[Objective] Turn the lines of the records below, from the line that contains "Click the MARK" to the line that contains "Click the AIR", both included, into a Markdown table with the columns Row and Line. Number each line in Row, and leave out blank lines.

-- begin Stored rows --

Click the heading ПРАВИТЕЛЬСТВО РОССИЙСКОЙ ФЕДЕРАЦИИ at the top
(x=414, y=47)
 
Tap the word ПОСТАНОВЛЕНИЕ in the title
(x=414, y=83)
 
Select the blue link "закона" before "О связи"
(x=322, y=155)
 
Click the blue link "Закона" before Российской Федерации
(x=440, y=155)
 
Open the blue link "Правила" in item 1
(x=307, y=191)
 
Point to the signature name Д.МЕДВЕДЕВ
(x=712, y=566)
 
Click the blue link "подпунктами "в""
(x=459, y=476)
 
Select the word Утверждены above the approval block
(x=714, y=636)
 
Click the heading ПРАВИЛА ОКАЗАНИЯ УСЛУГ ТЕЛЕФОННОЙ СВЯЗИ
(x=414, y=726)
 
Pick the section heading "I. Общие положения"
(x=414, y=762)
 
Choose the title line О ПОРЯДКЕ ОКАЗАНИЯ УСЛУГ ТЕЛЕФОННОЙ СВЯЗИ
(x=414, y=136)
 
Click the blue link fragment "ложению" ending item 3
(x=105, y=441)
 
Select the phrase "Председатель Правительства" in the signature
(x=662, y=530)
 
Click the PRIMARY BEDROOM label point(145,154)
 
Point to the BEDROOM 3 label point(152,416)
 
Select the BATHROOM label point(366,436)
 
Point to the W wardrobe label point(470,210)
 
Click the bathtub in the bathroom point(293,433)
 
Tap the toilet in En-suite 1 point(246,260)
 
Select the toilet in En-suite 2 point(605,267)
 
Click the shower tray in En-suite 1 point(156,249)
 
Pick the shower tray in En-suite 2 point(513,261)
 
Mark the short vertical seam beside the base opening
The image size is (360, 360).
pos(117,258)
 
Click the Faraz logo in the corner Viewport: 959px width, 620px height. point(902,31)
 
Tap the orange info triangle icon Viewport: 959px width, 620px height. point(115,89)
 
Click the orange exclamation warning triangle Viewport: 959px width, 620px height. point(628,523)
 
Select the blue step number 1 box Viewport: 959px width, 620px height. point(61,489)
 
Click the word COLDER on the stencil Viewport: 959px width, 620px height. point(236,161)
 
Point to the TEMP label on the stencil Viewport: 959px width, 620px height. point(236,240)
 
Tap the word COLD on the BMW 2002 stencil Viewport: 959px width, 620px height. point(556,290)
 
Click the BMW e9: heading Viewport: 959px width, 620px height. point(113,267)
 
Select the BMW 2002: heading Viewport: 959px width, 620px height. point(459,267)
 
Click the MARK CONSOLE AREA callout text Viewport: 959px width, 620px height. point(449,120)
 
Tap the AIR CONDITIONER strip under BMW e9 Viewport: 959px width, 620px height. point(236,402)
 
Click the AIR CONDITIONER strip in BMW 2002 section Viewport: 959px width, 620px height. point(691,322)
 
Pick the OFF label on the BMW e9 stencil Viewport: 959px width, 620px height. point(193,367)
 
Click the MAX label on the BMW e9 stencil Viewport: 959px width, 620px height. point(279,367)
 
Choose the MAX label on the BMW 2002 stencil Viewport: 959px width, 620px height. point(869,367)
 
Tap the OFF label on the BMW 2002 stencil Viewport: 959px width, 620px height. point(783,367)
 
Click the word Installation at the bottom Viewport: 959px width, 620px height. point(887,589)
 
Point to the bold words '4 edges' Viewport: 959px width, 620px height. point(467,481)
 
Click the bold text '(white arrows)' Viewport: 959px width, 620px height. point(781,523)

-- end Stored rows --

[Full answer]
| Row | Line |
|---|---|
| 1 | Click the MARK CONSOLE AREA callout text Viewport: 959px width, 620px height. point(449,120) |
| 2 | Tap the AIR CONDITIONER strip under BMW e9 Viewport: 959px width, 620px height. point(236,402) |
| 3 | Click the AIR CONDITIONER strip in BMW 2002 section Viewport: 959px width, 620px height. point(691,322) |